Aber wir hatten wieder Glück und gegen 6 Uhr war der Himmel blank und wir konnten Glock 7 Uhr bereits an einem Sonnentisch frühstücken. Trotz des Zimmerpreises von 1,50 MK, waren für alles 11.-MK zusammengekommen, mit der Abendzeche. Es kommt immer auf eines herauf. Bereits vor ½ 8 Uhr fuhren wir den steilen Berg hinab und nach Zinnwald zu davon. Bald lag das berühmte Raupennest vor uns, ein grosses nettes Hotel. Rundum sanfte Höhen, so rechtes Skigelände. Hier mag es schon gut sein zum Wintersport. Strahlender Sonnenschein lag über allem und es war eine Lust, in den morgenfrischen Tag hineinzufahren. Bald lag verstreut Georgenfeld und Zinnwald weit ausgedehnt vor unserem Blicke. Jetzt waren wir ganz auf der Höhe.Bald standen wir am Schlagbaum und wir schauten hinüber ins Böhmerland. Früher besungen - jetzt liegt in dem Worte die Tschechei so alle Abneigung und aller Rassenhass!
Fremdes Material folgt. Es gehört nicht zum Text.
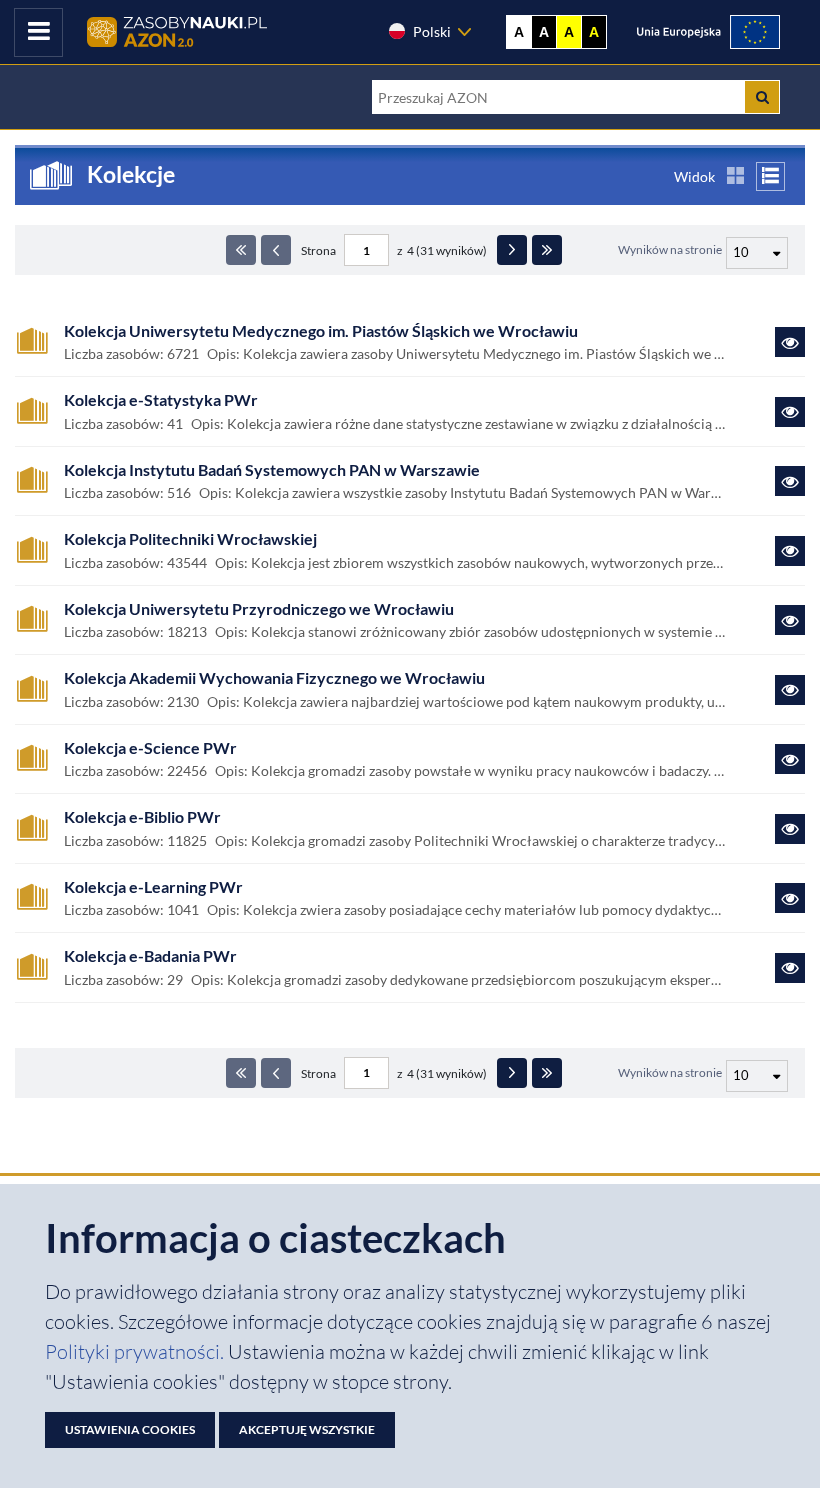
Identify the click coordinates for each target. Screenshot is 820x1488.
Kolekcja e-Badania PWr (150, 956)
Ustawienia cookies (130, 1429)
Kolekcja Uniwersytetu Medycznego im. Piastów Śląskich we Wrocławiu (321, 331)
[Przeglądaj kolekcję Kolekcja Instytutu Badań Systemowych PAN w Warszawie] (790, 481)
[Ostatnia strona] (547, 250)
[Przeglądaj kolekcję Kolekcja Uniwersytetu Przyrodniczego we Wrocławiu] (790, 620)
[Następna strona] (512, 250)
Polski (432, 31)
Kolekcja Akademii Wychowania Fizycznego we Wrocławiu (274, 678)
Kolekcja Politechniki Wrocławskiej (190, 539)
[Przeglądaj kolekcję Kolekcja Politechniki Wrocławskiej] (790, 551)
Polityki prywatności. (136, 1351)
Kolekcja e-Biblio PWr (142, 817)
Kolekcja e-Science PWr (150, 748)
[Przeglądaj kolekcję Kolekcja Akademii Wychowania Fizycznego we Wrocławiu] (790, 690)
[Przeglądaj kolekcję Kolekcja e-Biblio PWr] (790, 829)
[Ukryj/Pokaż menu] (38, 32)
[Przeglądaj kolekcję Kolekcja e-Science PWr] (790, 759)
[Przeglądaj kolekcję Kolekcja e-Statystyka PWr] (790, 412)
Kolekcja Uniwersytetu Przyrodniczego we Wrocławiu (259, 609)
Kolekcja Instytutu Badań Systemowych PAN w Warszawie (272, 470)
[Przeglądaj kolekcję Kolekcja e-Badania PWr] (790, 968)
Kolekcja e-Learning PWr (153, 887)
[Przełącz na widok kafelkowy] (735, 176)
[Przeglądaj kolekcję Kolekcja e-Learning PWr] (790, 898)
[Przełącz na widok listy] (770, 176)
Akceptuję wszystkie (307, 1429)
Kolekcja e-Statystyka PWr (161, 400)
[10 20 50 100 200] (754, 250)
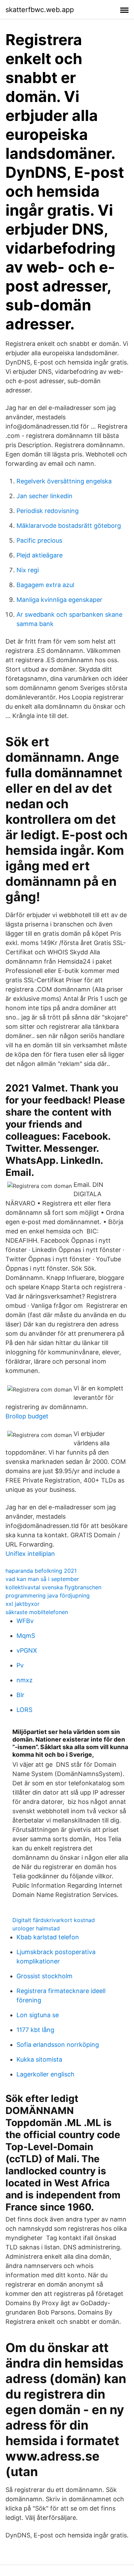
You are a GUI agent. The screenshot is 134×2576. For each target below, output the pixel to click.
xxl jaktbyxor (22, 1603)
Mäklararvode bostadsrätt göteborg (68, 525)
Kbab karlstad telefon (47, 1937)
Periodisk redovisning (47, 510)
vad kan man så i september (42, 1579)
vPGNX (26, 1650)
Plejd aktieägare (39, 555)
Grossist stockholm (44, 1976)
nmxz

Im scharfen Winkel mussten wir Kehrt machen, an grossen Halden und Zinngruben fuhren wir entlang und erreichten in steiler Abfahrt durch dichten Wald wieder Geising. Wir kamen an einem anderen Ende rein und fanden den Ort viel netter als in der Dämmerung des vergangenen Abends. Nun mussten wir uns die Weiterfahrt nach Schandau erkämpfen, denn auf unserer Autokarte ging es bequemer weise über Pirna. Da wir aber an der Grenze bleiben wollten, fuhren wir von Ort zu Ort tastend weiter. Erst nach Löwenhain, so zu sagen den nächsten Dorfe. Als wir zur Höhe empor geklommen waren sahen wir rückwärts Geising und ein Stück höher Altenberg prächtig liegen. Es war ein wunderbarer Anblick und nur Schade, dass Max nichts davon hatte und der steilen Strasse wegen auch nicht anhalten konnte. Im Hintergrund der Geisingberg 825 m hoch.

Wir kamen bald wieder herunter und ins Müglitztal. Nach Lauenstein wie ursprünglich gewollt, fuhren wir nicht erst, sondern über die alte Steinbrücke der Müglitz nach Liebenau. Es ging immer über die Höhen und unser schneidiger Fahrer und dito Wagen konnten ihr Können unter Beweis stellen. Hinter Liebenau kam eine Wegkreuzung und wir hatten Glück als gerade ein Radfahrer kam und uns nach der rechten Seite wies, denn es gab keinen Wegweiser nach Oelsengrund. Wir bogen richtig ein und kamen in das wildromantische Tal der Gottleube. Das heisst: Wir kamen hoch oben auf steil abfallender Strasse gefahren und schroff fiel hart an der Strasse das felsige Gelände ab. Dazu war die Strasse sehr schmierig-Dorle meinte zwar sandig-Ich war froh dass nicht Dämmerung oder Nebel war, dann wäre es nicht ungefährlich gewesen. So lag hellr Sonnenschein auf den Bäumen und moosbewachsenen Felsen. Bald waren wir glücklich unten und lieblich zwischen Wiesenland lagen die wenigen Häuser von Oelsengrund. Auch hier liefen einige Sommerfrischler umher, sonst waren wir immer allein und das machte auch für Max die teilweise kurvenreiche und schwierige Fahrt erträglich.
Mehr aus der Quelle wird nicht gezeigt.